Metrics growing rapidly
In the last quarter, Yelp's top-line revenues surged to $71 million -- a year-over-year increase of 72%. The company's user-generated content, the reviews that Yelp gets from users, increased to 53 million reviews. And the number of unique visitors on Yelp's vibrant social platform rose to 120 million. Yelp has much more room to grow compared to social media giant Facebook (NASDAQ:FB), which has in excess of 1.2 billion users. Facebook has more than 25 million small-and-medium businesses with pages on its platform, but it is not a focused business directory site like Yelp, with user reviews and photos of local businesses.
Yelp has made substantial progress on the monetization front as its paying business accounts increased 69% year over year to 67,200. And these local advertising customers are coming back to advertise on Yelp within 12 months, as the customer repeat rate in the last few quarters stood steady at 70%.
The company's robust metrics are proving that Yelp's business model is working. The company mobile presence increased substantially to 53 million users at year-end 2013.
The high level of user engagement on mobile is a solid positive for Yelp because the company can more effectively monetize mobile users by using location data. In addition, the company's mature markets are showing strong growth in advertising revenue from local businesses.
After years of investment in order to build out the company's business, Yelp is inching close to profitability. Yelp was positive in terms of EBITDA in 2013. In the last quarter, the company's net loss narrowed to $2.1 million, and it should start turning a profit in the next few quarters.
The company's core local advertising business grew 71% in the last quarter to $58 million, and its other services revenue, including e-Commerce, increased 51% to $3.4 million. Yelp's brand advertising business grew a whopping 85% to $9.2 million as the company managed to attract more national advertisers to its platform. As the company becomes more global, it will be able to attract more global brand advertisers, who typically have large advertising budgets.
The company is getting a lot more traffic from the mobile web as well as its app, and Yelp disclosed that 30% of its new reviews are coming from mobile devices. And the company is monetizing this increasingly large group of mobile users as 47% of ad impressions are displayed on mobile devices.
Yelp completed the integration of its Qype acquisition in late 2013, which grew the company's presence in Europe substantially. And the company intends to continue its geographic expansion from 24 countries and add newer services for its users, who are providers of content on Yelp's platform. Yelp's expansion plan and stellar growth of reviews and traffic show the large, addressable market to serve local businesses. And the company's expansion across more markets in newer countries will aid in developing a global brand.

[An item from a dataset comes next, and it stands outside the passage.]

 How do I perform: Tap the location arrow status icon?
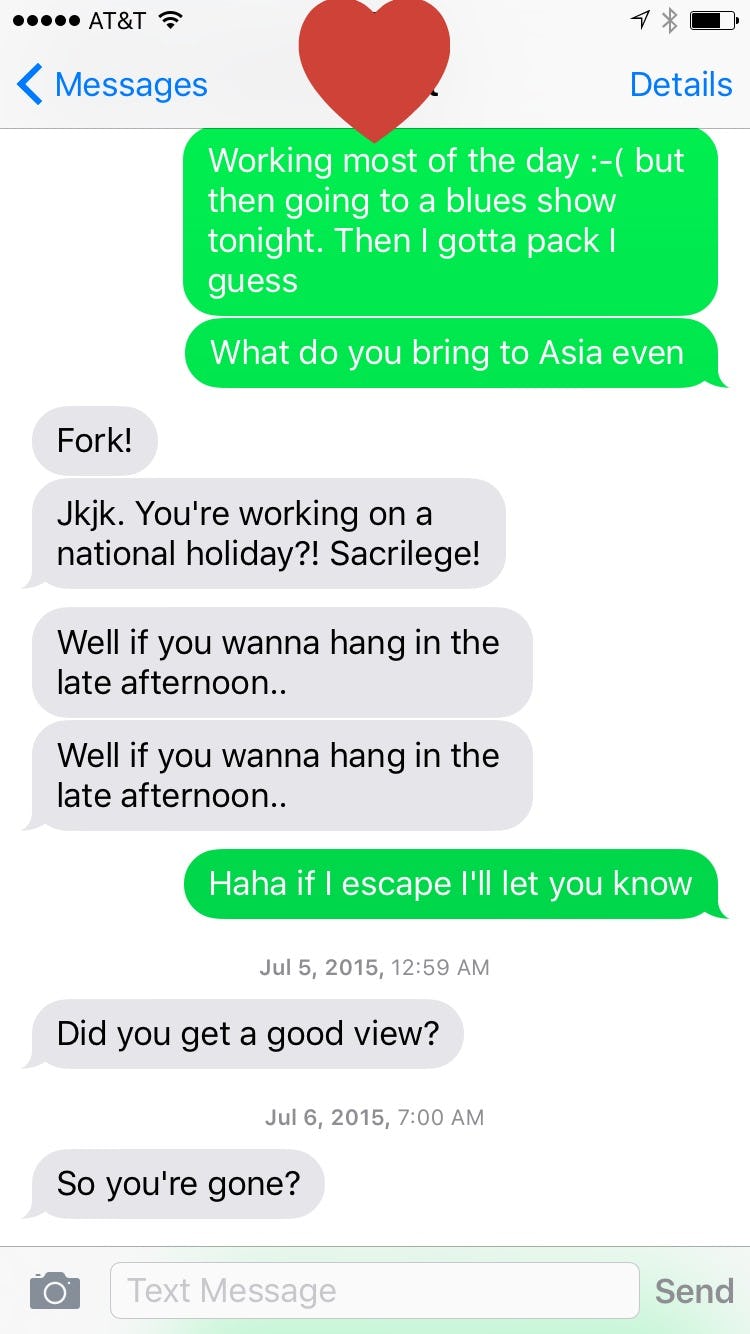[641, 20]
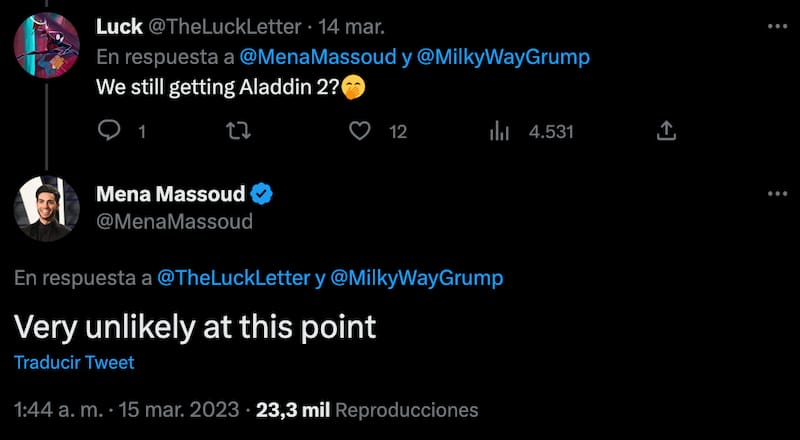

Already, 21% of its total traffic is coming from outside the U.S.
Yelp had acquired a restaurant-reservation system called SeatMe in 2013, and integrated its functionality into its platform. And the Yelp platform is allowing customers to transact directly from the company's site, which is generating a lot of food orders every week. This transaction business can be a more meaningful contributor to the company's sales in the future. In addition, more than 1.5 million local businesses are listed on Yelp's sites, but only 67,200 are paying members, so the company can ramp up its efforts to convert these listed local businesses into paying customers.
The bottom line
Yelp has become the leading local guide for real reviews when looking for new information about some local business, and the company provides a real service to consumers. A mere 4% of its total revenues comes from International markets, and as the gap between metrics and monetization closes, the company will be a lot more valuable in the future.
In 2013, Yelp earned only 12% of its total revenues from brand advertising, but over time, the company can attract more advertising dollars from big-brand advertisers. Based on management's guidance, Yelp's top-line revenues are expected to grow 53% in 2014, and continued revenue growth will drive more upside in Yelp's stock price.